Using your calculation the value of both of those machines would be the same about 306 roubles, but machine 1 produces the goods in year 1. So in year 2 you can put those roubles in the bank and earn 20 percent interest on them. So at the end of 2 years you actually have 528 roubles instead of 440.

What the NPV calculator is doing is taking into account the production in year 1 is worth more than the production in year 2 by dividing it by a smaller number, $(1+0.2)$ instead of $(1+0.2)^2$.

Regarding the part about $i$ meaning different things. $i$ is how we tell how muc we value a dollar today relative to tomorrow. In the real world inflation makes things in the future cost more so we discount future dollars by that amount. In your problem a dollar I save today is worth 1.20 tomorrow so if I invest that money in a machine I better earn at least that much otherwise I'd rather put it in the bank.

Explanation of NPV: Think of there being 2 different machines.

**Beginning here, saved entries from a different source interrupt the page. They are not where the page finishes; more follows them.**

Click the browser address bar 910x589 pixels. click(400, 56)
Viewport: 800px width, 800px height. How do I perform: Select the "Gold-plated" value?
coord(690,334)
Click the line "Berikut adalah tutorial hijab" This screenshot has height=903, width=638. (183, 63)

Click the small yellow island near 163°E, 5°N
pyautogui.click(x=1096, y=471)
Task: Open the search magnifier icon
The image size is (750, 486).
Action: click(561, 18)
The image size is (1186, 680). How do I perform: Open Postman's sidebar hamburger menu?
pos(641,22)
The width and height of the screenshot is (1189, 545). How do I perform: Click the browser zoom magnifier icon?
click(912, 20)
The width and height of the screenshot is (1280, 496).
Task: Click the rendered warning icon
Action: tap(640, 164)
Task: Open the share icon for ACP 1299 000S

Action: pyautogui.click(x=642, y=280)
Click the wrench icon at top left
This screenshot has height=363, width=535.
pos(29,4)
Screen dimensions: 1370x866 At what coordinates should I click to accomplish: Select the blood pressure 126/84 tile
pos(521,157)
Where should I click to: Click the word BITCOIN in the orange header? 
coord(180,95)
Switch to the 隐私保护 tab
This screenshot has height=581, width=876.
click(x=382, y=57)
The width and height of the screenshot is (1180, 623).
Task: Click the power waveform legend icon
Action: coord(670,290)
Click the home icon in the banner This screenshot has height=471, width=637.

One gets you 240 in one year. The second gives you nothing in the first year but 200 in the second. Using your calculations you would say you'd pay $$ \frac{240}{(1+0.2)} = 200 $$ for machine 1 and $$ \frac{200}{(1+0.2)^2} \sim 138.9 $$ for machine 2. Thus you better be willing to pay 338.9 for a machine that does the work of machine 1 and machine 2. That is all NPV is doing here.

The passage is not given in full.